YOUR TASK —
The answer must be an exact copy of every entry, with no pictures in it.

(SUPPLIED MATERIAL Opens)

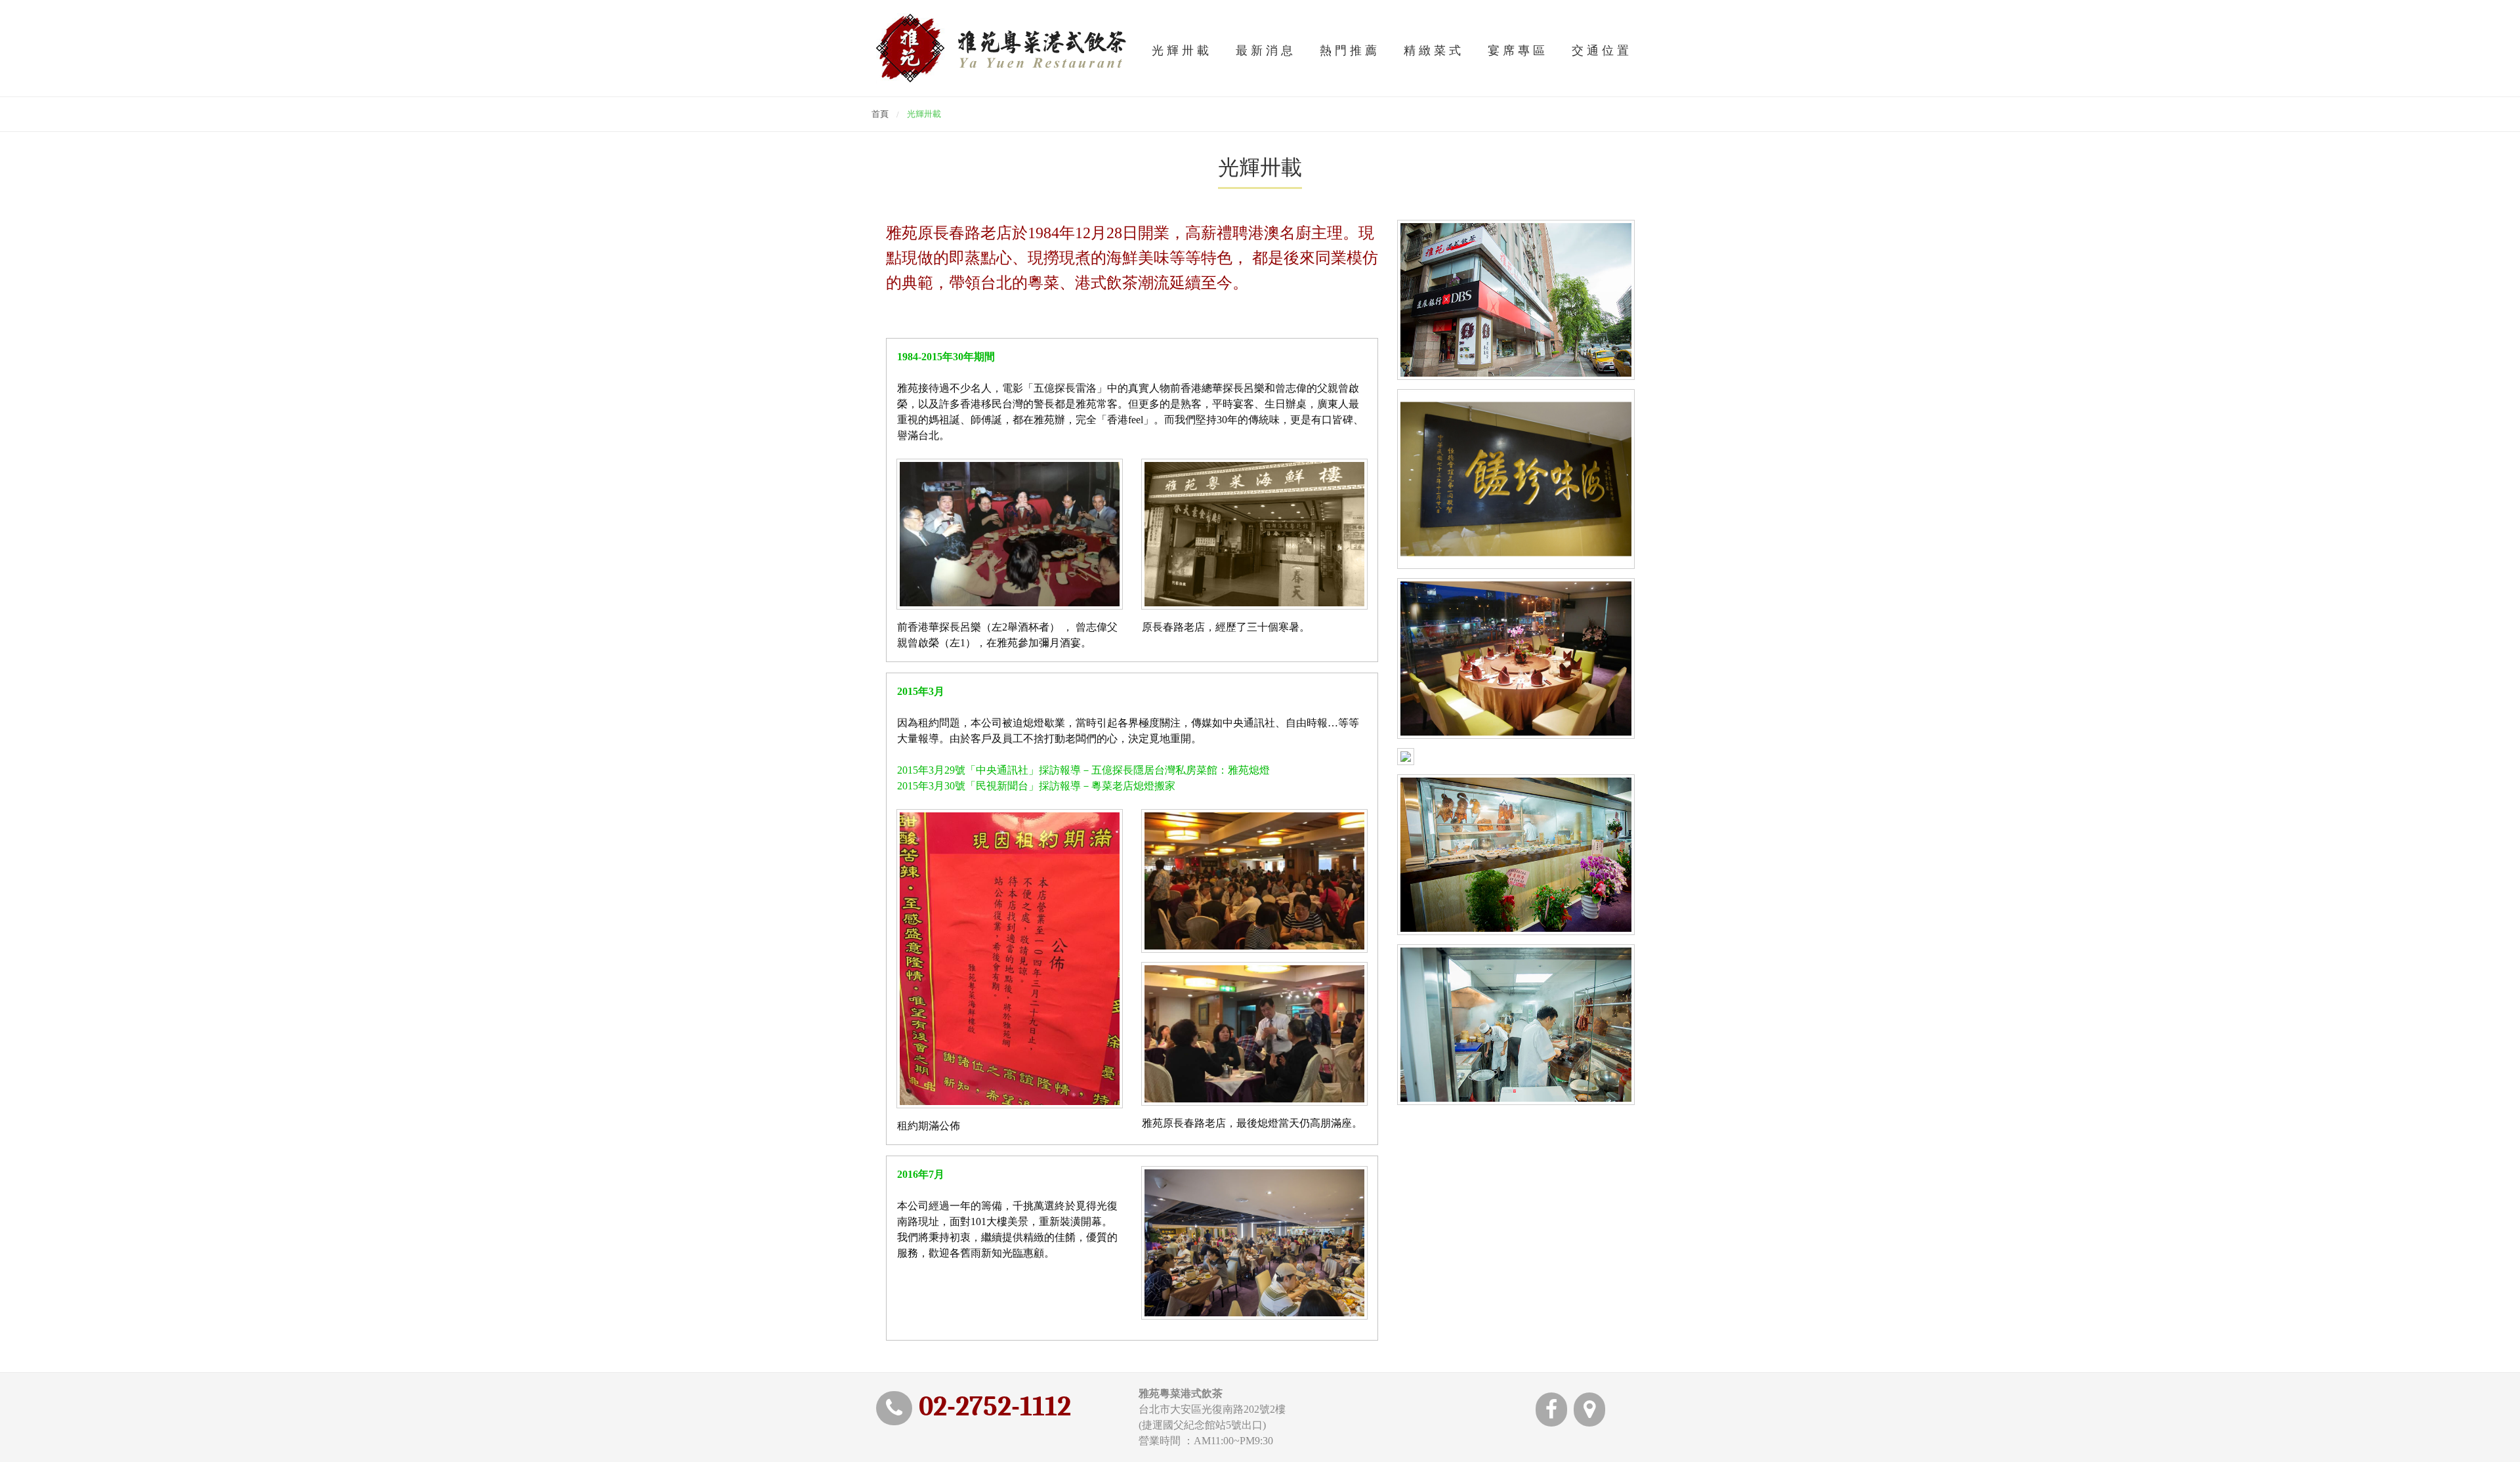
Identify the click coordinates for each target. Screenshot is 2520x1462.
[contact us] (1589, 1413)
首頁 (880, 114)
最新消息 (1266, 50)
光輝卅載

(SUPPLIED MATERIAL Closes)

ANSWER FOR THE TASK —
Identify the click coordinates for each target. Screenshot is 2520x1462.
[contact us] (1589, 1413)
首頁 (880, 114)
最新消息 (1266, 50)
光輝卅載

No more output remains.